私は国王を信じていた。イランを新時代に導くと。」
ドクが身体の向きを変えると、鼻が削ぎ落とされているのに気付いた。
私は身震いし、声を上げそうになった。
「暗くてはっきり見えないのが幸いだよ。実にグロテスクだからね。
私は、公的にはとうに死んだ人間だ。」
イスラム教の刑罰には、鼻を削ぐものもある。
ドクは話を続けた。
「イラン国王は、実は悪魔のような奴だ。
彼の父は、ナチスの協力者だとしてCIA(の前身)によって退位させられた。
口にするのもおぞましいが、私もそれを手助けした。
今日では、国王はヒトラーをしのぐ道を進んでいて、アメリカから知識と協力を得ている。」
「それは、なぜですか?」
「国王は中東ではアメリカにとって唯一の盟友だし、先進国は中東の石油で機能しているからだ。
だが、国王はもう長くない。
イスラム世界は彼を憎悪している。
われわれイラン人は、彼を憎んでいる。」
ヤミンが静かな声で付け加えた。
「国王を支持しているのは、利益を得ている実業家階層の一握りの人々だけです。」
私は言った。
「ですが、私はイランを4度も訪ねていますが、皆が国王を愛して評価していました。」
ヤミンは、こう分析した。
「あなたはペルシア語を話さない。
アメリカやイギリスで教育を受けた英語を話すイラン人は、結局は国王のために働くことになる。

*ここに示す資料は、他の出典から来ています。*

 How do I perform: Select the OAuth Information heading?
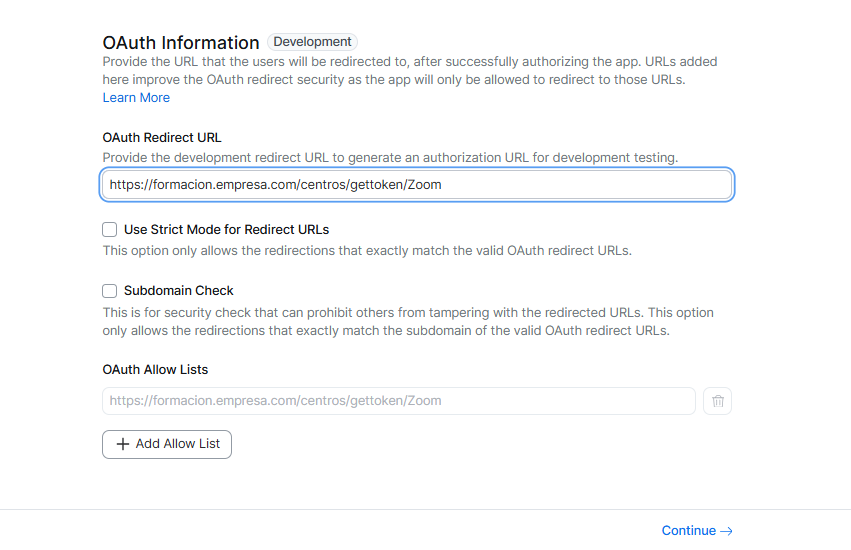coord(181,43)
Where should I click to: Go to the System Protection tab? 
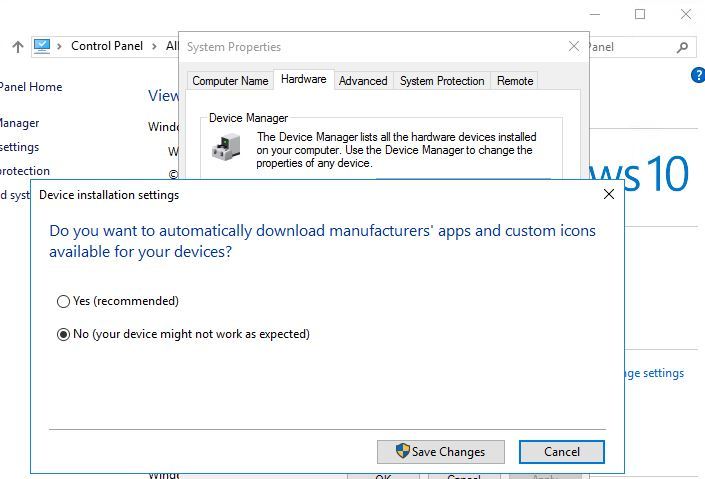(x=442, y=81)
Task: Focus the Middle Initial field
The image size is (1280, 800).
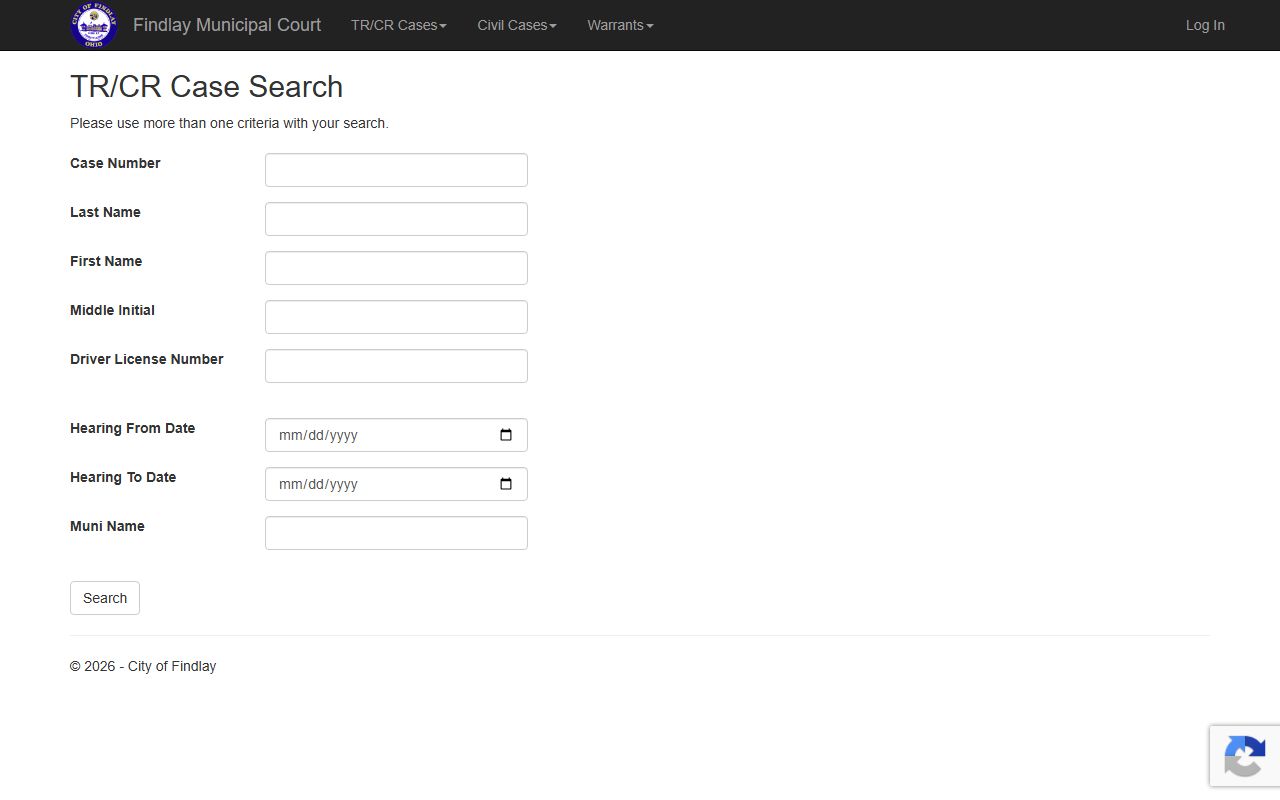Action: pos(396,317)
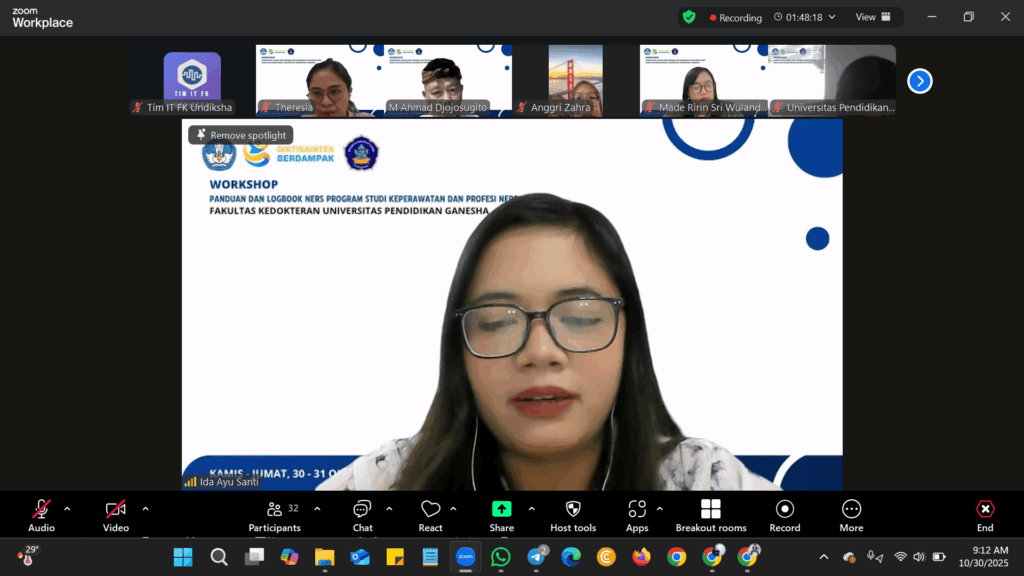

あなたの国のマスコミは、国王と親しい連中としか話さない。
そもそもそのマスコミは、石油企業にコントロールされている。」
ドクはこう続けた。
「なぜ私たちが、君にこんな話をするか分かるかね?
『この国から手を引くべきだ』と、君の会社を説得してほしいからだ。
今の政権は、遠からず破滅する。
そして、取って代わるのは君達と全く相容れない人々だ。」
帰りの車中で、ヤミンは言った。
「あなた達がイランから去ってくれれば、流れが生まれる。
われわれは、この国で大虐殺など起こってほしくない。
手遅れにならないうちに、ここから去るべきだ。」
ドクの予言は、現実になった。
イランでは革命が起き、メイン社らは大損害をこうむった。
イランの国王や民衆について、アメリカでは間違った情報しか与えられていなかった。
イラン国内にオフィスを構えていたメイン社のような企業でさえ、真実を知らなかったのだ。